Earthquake off Guatemala's coast
A 6.5-magnitude earthquake shook Guatemala's Pacific coastline, causing some homes to collapse in a town near the epicentre but there were no immediate reports of injuries.
The US Geological Survey said the epicentre was three miles south of the small town of Pajapita, near the border with Mexico. It had a depth of 41 miles.
Guatemala's fire department issued a statement saying some poorly built homes were destroyed in the town of Patzicia, located between the epicentre and the capital, Guatemala City.
The Central American nation's natural disaster agency said that at least three uninhabited homes collapsed, and two highways were blocked by landslides.
The quake was felt strongly in Guatemala City, and caused power cuts in some areas, but authorities did not immediately report any damage there.

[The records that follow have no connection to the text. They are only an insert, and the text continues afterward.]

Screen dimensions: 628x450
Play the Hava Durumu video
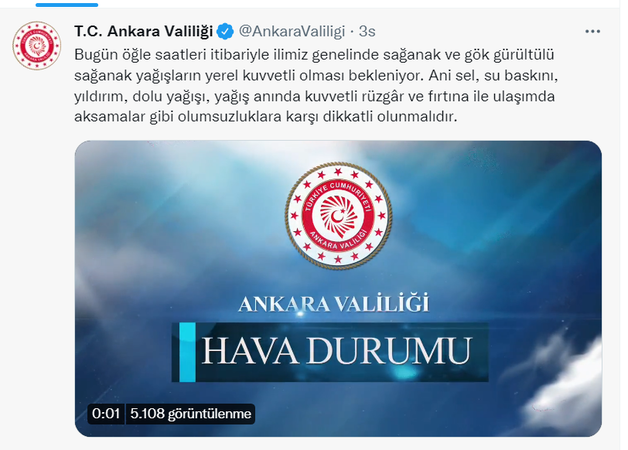[x=338, y=288]
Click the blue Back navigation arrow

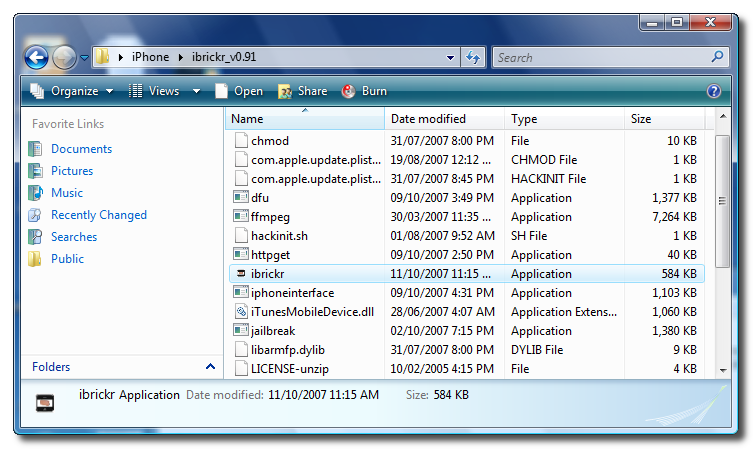point(37,57)
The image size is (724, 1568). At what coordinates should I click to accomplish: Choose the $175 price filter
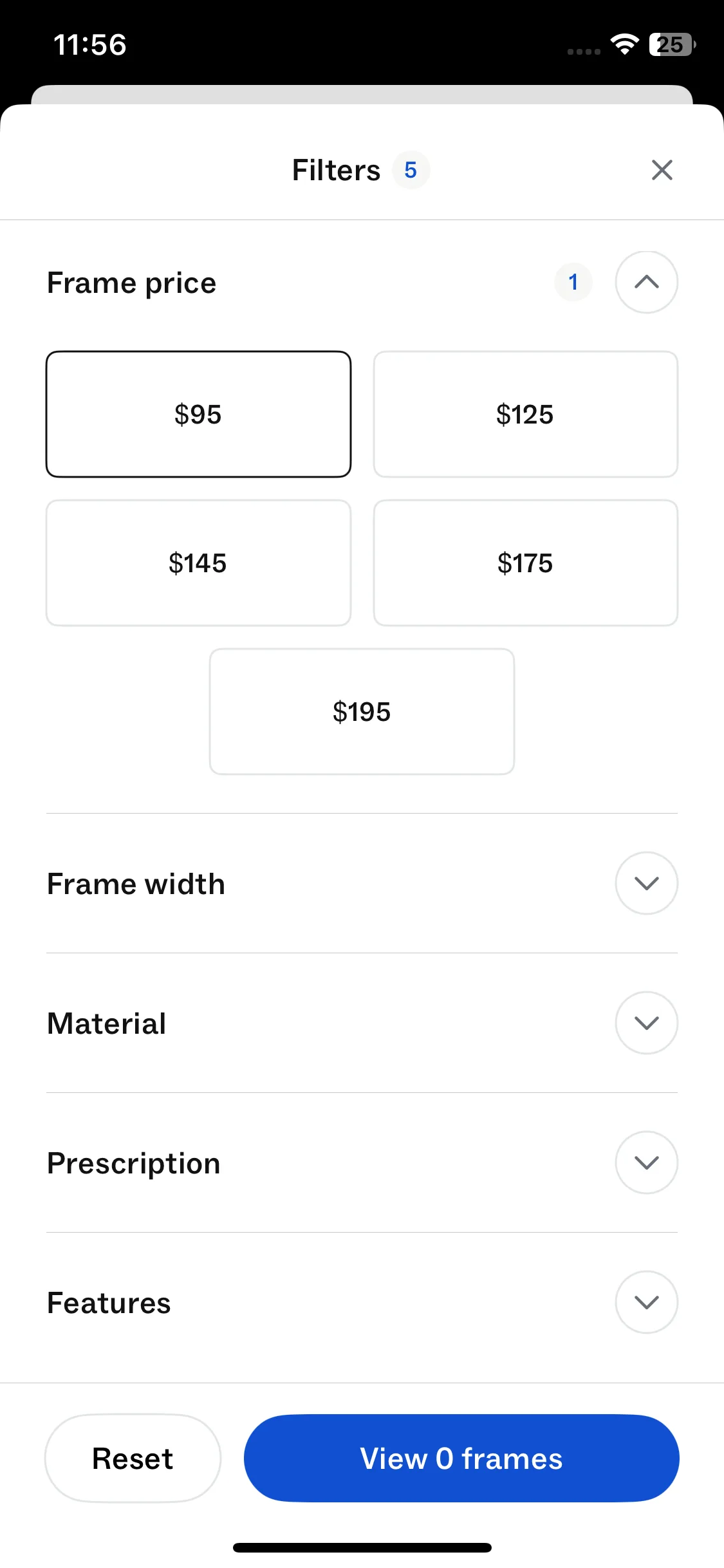pyautogui.click(x=525, y=563)
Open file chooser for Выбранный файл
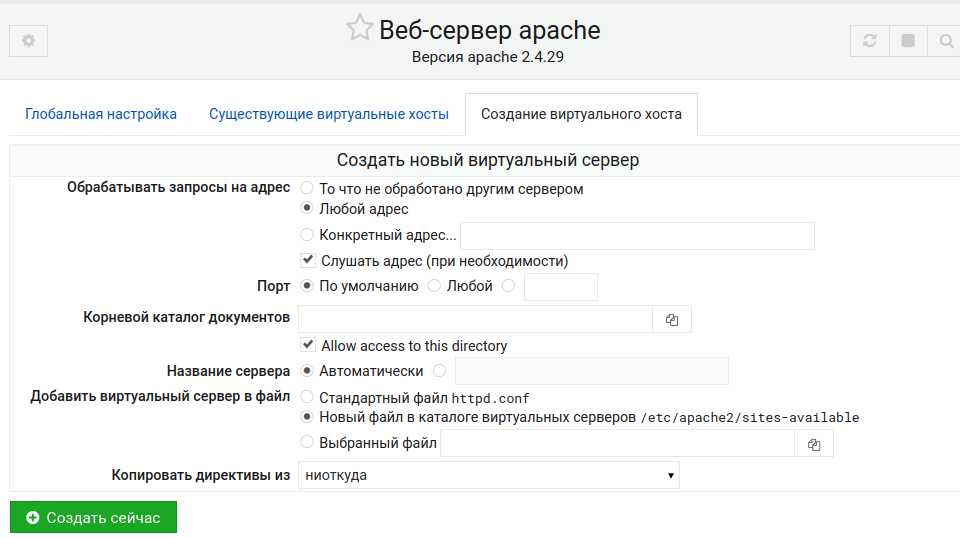This screenshot has width=960, height=538. [x=814, y=444]
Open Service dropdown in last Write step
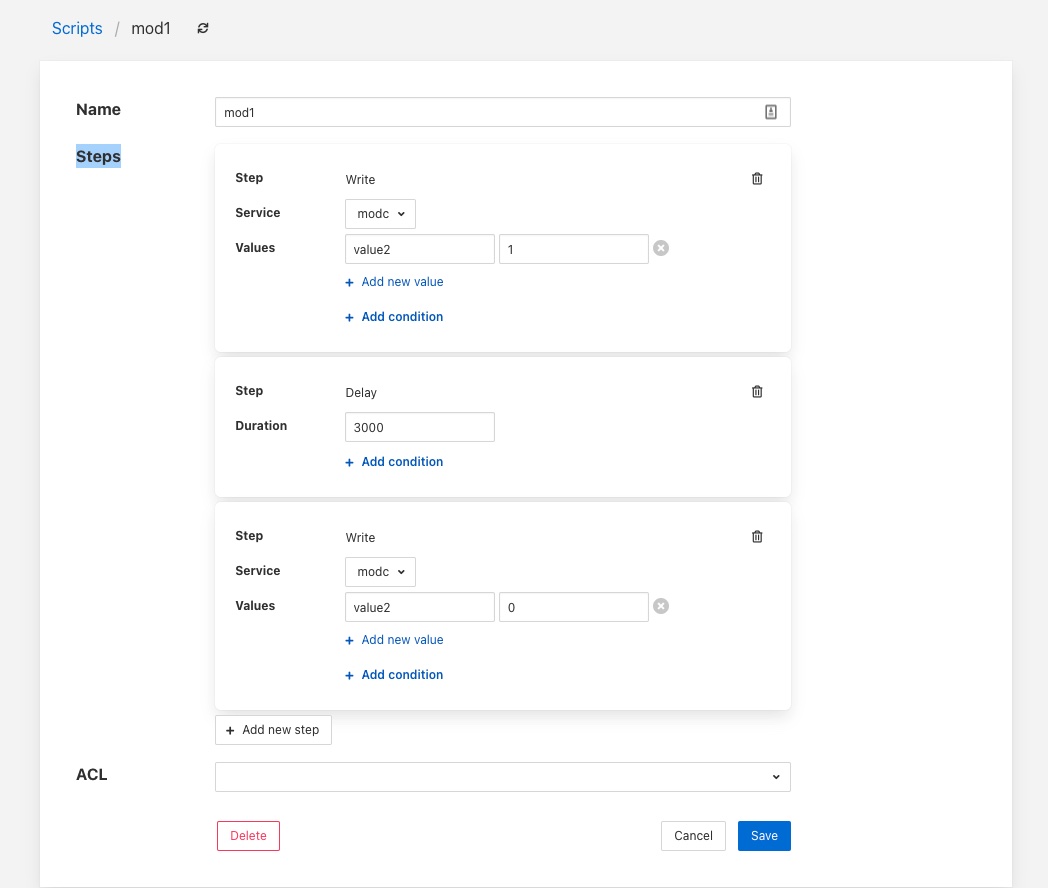1048x888 pixels. [x=380, y=572]
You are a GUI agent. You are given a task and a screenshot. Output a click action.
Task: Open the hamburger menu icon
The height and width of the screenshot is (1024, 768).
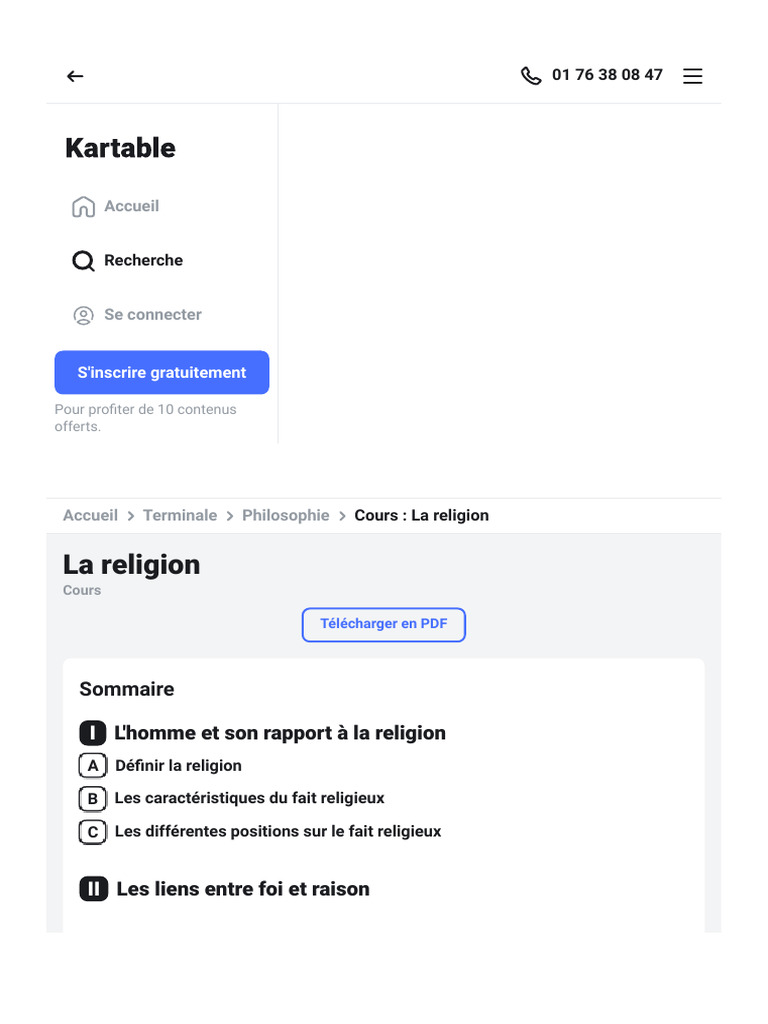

"People living in Guatemala City's tall buildings were panicked," said Eddy Sanchez, director of Guatemala's National Institute of Seismology.
People ran outside their homes and some motorists stopped their cars in the capital. An aftershock of a lower magnitude further frightened capital-dwellers.
The earthquake was also felt in neighbouring Mexico and El Salvador, but there were no immediate reports of injuries or damage in those countries.
It was one of the strongest in Guatemala since a 7.4-magnitude earthquake last November killed 42 people in the country's west.
That earthquake was the strongest in 36 years and left thousands of people homeless and without electricity or water.